» **SELECTED EXCERPT**

————————

For the past ten years while working in sales, I have called on a battle-worn global sourcing manager who works just north of Philadelphia. He represents one of our more important industrial customers and is the type of guy, ready with quick verbal jabs and tough-guy one liners, who can throw the most seasoned sales professional off of his game. Initially, it was difficult to get used to his style and it practically demanded that anyone calling on him reciprocate in kind. On average, he was purchasing over two billion dollars of raw materials a year from global suppliers. Needless to say, he was a seasoned professional and protective of being played a fool.
In order to elicit a reaction, I used to suggest to his staff that the only difference between their boss and a terrorist was that I felt confident that I could have negotiated with a terrorist. They laughed and suggested, wordlessly, that I had their boss pegged. Over the years, we became close friends and I grew to understand and appreciate his style and the important role he was performing for his company. In time, we forged a strong relationship based on trust and communication. By everyone’s estimate, he was as tough as nails and was accustomed to coming out on top in his negotiations and other business dealings.
Though he had a reputation for being tough, I can recount, word for word the story that he told me of his father’s premature death. He was in the first grade when his dad passed-out and crumpled at his feet. He ran off to school, not knowing what else to do. Hours later, his mom came to school to tell him that his father had passed. The event forever altered the emotional trajectory of his life.

————————

» **INSTRUCTIONS FOR THE TASK**
Please copy the passage about the sourcing manager word for word, from its first sentence to its last.

» **INFORMATION PROVIDED**
————————

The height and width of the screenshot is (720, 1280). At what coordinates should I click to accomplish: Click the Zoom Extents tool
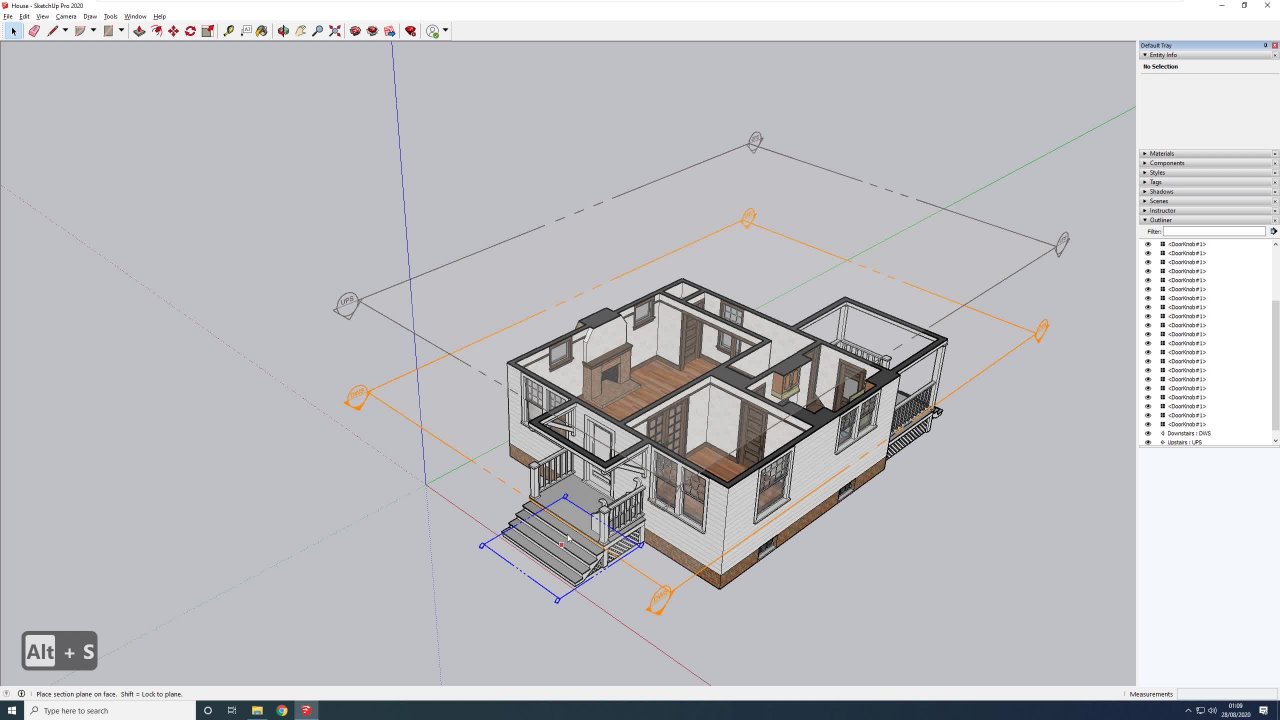(335, 31)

————————

» **THE ANSWER**
For the past ten years while working in sales, I have called on a battle-worn global sourcing manager who works just north of Philadelphia. He represents one of our more important industrial customers and is the type of guy, ready with quick verbal jabs and tough-guy one liners, who can throw the most seasoned sales professional off of his game. Initially, it was difficult to get used to his style and it practically demanded that anyone calling on him reciprocate in kind. On average, he was purchasing over two billion dollars of raw materials a year from global suppliers. Needless to say, he was a seasoned professional and protective of being played a fool.
In order to elicit a reaction, I used to suggest to his staff that the only difference between their boss and a terrorist was that I felt confident that I could have negotiated with a terrorist. They laughed and suggested, wordlessly, that I had their boss pegged. Over the years, we became close friends and I grew to understand and appreciate his style and the important role he was performing for his company. In time, we forged a strong relationship based on trust and communication. By everyone’s estimate, he was as tough as nails and was accustomed to coming out on top in his negotiations and other business dealings.
Though he had a reputation for being tough, I can recount, word for word the story that he told me of his father’s premature death. He was in the first grade when his dad passed-out and crumpled at his feet. He ran off to school, not knowing what else to do. Hours later, his mom came to school to tell him that his father had passed. The event forever altered the emotional trajectory of his life.